Bitwise: Bitcoin Path to $1M Requires 17% Store-of-Value Share by 2036
Bitwise CIO Matt Hougan outlines Bitcoin's route to seven-figure valuation, citing $121 trillion store-of-value market expansion potential over next decade.
- 01Bitcoin's market cap of $1.4 trillion is currently less than 4% of the $38 trillion combined gold and BTC market as of March 11, 2026.
- 02Gold's value has grown at a 13% CAGR since the first US gold ETF launched in 2004, rising from $2.5 trillion to nearly $40 trillion.
- 03Bitwise identifies institutional adoption (ETFs, endowments, sovereign funds) and declining long-term volatility as the primary drivers for BTC's increasing market share.
What Happened
Bitwise Chief Investment Officer Matt Hougan published a memo titled "How Bitcoin Gets to $1 Million" on March 10, 2026, detailing a mathematical pathway for BTC to reach seven-figure valuation within 10 years 1. Bitcoin trades at $69,739 as of March 11, 2026, down 1.59% in 24 hours, representing a market capitalization of approximately $1.4 trillion 2.

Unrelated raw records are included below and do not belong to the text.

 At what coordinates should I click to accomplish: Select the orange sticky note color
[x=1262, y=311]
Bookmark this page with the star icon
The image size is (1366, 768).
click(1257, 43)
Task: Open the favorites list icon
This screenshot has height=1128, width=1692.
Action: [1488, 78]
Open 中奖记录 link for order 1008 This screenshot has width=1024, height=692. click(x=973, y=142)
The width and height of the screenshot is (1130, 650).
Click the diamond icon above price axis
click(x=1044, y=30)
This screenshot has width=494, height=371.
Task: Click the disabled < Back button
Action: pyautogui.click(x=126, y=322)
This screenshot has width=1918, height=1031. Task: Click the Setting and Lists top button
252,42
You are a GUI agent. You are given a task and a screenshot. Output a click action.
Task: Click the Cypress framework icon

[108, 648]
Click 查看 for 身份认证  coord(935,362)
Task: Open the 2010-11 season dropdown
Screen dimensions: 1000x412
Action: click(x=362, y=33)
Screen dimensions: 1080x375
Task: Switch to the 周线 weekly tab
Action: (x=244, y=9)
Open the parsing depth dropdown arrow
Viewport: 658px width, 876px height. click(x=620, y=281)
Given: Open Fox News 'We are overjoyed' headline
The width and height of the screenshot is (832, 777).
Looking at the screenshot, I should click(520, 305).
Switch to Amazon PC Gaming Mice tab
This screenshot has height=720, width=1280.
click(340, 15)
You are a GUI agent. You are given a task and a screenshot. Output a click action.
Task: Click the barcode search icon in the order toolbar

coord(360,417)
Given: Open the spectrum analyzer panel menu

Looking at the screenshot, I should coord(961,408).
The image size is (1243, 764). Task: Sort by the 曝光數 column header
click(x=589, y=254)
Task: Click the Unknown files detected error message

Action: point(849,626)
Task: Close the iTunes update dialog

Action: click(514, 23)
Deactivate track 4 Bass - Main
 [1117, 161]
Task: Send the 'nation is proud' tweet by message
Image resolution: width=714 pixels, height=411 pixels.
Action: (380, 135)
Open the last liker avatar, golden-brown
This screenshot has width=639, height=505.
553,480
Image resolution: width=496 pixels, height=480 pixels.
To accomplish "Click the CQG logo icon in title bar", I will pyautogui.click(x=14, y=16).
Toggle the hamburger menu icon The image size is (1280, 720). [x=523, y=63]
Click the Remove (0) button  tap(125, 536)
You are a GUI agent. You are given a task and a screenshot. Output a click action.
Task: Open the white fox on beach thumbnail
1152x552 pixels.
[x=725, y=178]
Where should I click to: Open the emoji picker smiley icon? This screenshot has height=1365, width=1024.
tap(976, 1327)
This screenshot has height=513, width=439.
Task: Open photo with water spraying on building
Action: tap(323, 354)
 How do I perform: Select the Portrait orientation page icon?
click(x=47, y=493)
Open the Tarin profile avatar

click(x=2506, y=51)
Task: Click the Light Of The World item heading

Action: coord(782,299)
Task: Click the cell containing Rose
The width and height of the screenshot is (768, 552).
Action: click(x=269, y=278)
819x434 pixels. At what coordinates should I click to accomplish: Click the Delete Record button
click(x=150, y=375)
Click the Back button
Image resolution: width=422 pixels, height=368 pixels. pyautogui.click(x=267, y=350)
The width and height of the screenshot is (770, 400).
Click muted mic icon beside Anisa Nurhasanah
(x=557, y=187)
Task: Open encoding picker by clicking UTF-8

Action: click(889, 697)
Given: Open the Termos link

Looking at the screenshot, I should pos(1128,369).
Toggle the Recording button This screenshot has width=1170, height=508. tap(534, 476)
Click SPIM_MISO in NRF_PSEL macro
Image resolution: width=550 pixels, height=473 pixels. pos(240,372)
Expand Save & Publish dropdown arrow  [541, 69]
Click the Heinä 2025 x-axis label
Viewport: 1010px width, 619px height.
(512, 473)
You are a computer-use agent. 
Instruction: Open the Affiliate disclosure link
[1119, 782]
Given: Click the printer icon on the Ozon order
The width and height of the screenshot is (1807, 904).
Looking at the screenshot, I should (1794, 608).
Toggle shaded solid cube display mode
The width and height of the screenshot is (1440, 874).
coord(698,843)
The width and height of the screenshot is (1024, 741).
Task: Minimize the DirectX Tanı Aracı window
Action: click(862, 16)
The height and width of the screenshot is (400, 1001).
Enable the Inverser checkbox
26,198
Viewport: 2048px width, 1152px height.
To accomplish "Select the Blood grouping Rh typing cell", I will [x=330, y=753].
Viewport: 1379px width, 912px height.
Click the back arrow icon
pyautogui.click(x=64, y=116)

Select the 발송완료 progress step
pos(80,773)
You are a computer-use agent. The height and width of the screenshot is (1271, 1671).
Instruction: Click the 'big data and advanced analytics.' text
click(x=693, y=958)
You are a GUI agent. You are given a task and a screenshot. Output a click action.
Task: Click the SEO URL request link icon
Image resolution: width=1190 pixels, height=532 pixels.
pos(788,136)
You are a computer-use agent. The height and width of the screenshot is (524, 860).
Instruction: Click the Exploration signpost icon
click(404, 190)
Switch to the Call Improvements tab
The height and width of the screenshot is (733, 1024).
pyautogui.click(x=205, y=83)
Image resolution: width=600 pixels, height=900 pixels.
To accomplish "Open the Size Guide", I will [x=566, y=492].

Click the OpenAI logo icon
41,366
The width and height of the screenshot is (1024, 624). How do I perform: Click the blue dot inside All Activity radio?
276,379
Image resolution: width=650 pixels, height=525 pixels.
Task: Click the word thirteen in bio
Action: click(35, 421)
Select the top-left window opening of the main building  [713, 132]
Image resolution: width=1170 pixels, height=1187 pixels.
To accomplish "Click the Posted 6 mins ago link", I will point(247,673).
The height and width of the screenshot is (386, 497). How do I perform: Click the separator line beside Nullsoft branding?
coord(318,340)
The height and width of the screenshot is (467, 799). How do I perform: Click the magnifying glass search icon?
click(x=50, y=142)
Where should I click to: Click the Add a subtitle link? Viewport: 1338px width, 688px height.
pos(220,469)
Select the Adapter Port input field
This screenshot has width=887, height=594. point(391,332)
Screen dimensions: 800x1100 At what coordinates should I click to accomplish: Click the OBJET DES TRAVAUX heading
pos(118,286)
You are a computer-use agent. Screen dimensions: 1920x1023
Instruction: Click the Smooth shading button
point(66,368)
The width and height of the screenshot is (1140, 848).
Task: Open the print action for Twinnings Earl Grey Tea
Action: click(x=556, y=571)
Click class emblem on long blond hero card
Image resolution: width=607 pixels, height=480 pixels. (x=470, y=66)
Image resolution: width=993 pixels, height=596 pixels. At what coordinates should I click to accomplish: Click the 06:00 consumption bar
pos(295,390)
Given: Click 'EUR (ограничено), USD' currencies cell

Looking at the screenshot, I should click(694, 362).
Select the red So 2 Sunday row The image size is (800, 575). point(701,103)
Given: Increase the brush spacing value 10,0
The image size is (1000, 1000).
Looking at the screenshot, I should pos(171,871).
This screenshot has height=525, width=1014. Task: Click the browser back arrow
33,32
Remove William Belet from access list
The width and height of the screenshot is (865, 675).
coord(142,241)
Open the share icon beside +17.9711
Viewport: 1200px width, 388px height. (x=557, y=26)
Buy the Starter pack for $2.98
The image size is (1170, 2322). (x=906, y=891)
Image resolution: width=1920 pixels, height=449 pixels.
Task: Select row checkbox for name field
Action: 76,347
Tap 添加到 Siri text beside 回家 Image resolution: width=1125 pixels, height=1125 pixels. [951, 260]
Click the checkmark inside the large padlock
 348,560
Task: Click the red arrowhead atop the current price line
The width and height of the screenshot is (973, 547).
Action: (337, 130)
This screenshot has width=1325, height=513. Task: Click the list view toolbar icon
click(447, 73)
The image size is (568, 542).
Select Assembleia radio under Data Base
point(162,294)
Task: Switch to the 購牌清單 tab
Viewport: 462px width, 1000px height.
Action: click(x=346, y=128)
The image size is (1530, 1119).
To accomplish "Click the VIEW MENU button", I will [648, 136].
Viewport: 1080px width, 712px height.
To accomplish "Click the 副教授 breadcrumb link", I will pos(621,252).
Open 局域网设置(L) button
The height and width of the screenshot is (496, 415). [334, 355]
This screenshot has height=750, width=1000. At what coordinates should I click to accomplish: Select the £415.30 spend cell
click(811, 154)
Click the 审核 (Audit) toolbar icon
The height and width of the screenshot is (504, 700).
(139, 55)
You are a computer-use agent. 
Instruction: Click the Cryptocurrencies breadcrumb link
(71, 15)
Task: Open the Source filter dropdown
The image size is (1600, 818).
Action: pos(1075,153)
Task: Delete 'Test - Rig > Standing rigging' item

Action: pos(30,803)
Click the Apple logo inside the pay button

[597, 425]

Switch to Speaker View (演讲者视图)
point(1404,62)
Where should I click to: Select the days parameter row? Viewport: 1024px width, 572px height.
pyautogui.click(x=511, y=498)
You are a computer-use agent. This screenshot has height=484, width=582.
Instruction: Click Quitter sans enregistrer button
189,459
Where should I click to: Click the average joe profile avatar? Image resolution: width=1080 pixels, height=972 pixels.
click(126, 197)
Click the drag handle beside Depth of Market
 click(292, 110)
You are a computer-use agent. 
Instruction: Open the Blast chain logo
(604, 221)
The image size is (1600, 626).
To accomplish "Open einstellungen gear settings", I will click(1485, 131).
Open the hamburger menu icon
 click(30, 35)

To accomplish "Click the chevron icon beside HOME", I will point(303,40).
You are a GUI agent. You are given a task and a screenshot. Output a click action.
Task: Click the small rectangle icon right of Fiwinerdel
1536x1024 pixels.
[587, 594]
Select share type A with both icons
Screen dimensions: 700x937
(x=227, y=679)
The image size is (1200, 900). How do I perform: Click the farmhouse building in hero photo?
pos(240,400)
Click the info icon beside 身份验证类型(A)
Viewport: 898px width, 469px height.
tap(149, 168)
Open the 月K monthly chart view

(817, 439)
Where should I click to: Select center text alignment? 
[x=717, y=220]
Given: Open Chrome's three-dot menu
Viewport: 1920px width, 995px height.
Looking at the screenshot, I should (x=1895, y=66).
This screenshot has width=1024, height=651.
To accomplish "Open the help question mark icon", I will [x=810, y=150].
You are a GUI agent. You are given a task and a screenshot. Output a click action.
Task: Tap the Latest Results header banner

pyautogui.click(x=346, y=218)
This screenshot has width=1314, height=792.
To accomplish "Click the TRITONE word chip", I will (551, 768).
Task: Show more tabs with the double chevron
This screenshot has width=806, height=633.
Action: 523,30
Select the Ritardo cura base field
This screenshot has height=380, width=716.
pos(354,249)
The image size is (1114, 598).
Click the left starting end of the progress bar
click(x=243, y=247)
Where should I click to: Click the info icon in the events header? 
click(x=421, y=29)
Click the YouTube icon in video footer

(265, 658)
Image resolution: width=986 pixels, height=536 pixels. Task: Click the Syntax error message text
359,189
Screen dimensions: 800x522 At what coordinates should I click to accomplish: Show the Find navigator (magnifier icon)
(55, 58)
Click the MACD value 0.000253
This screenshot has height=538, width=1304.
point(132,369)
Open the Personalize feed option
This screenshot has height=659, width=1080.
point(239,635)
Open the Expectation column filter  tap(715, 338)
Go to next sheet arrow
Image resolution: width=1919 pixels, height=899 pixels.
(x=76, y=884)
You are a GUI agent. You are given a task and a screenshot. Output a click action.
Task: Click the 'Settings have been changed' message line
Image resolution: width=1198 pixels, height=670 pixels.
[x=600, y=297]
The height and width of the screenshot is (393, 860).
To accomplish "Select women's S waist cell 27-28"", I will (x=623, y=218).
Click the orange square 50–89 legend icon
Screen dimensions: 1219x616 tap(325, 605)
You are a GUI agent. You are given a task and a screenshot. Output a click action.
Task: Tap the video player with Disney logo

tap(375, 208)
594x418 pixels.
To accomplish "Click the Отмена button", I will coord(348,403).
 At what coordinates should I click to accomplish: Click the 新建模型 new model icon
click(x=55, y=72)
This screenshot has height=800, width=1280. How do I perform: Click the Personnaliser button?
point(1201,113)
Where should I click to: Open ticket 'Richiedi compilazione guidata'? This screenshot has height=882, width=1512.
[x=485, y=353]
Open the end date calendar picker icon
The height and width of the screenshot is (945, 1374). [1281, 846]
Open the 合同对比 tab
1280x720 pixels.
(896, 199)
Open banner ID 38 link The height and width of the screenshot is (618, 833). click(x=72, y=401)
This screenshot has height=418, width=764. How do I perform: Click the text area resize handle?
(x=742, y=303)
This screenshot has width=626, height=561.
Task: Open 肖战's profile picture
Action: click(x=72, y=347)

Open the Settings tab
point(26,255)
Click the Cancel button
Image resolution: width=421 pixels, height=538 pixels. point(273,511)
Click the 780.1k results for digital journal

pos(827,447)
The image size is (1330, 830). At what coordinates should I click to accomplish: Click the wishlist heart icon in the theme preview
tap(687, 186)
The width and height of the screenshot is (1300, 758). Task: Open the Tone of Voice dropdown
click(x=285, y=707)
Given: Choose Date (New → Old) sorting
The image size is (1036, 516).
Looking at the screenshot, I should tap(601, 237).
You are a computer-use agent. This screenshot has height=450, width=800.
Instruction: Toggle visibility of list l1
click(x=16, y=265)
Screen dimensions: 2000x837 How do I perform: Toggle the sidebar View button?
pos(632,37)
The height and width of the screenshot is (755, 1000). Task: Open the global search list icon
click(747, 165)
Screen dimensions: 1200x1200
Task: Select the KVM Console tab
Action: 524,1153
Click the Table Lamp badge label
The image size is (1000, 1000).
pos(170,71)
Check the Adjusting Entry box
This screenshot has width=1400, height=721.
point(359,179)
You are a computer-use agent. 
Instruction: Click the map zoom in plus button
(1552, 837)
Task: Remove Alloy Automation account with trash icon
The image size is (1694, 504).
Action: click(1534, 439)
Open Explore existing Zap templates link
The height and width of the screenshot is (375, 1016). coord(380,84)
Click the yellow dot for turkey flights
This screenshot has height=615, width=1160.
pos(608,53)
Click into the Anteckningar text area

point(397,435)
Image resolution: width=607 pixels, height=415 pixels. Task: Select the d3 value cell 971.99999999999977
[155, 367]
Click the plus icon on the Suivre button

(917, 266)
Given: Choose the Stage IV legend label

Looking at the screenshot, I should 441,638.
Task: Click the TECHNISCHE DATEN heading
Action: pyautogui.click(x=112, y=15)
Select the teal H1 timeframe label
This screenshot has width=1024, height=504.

Hougan's model projects the global store-of-value market will expand from $38 trillion today to $121 trillion by 2036, assuming a 13% compound annual growth rate consistent with gold's performance since 2004 3. Under this scenario, Bitcoin would need to capture only 17% market share to achieve a $1 million per coin valuation.
Background
The global store-of-value market currently totals approximately $38 trillion, with gold accounting for $36 trillion and Bitcoin representing $1.4 trillion as of March 11, 2026 4. Bitcoin's current share stands at less than 4% of the combined market.
Historical precedent supports the 13% CAGR assumption. Gold's value grew from $2.5 trillion in 2004 to nearly $40 trillion in 2026, following the launch of the first U.S. gold ETF 1. This 22-year period demonstrated how financialization and institutional access can expand a store-of-value market substantially.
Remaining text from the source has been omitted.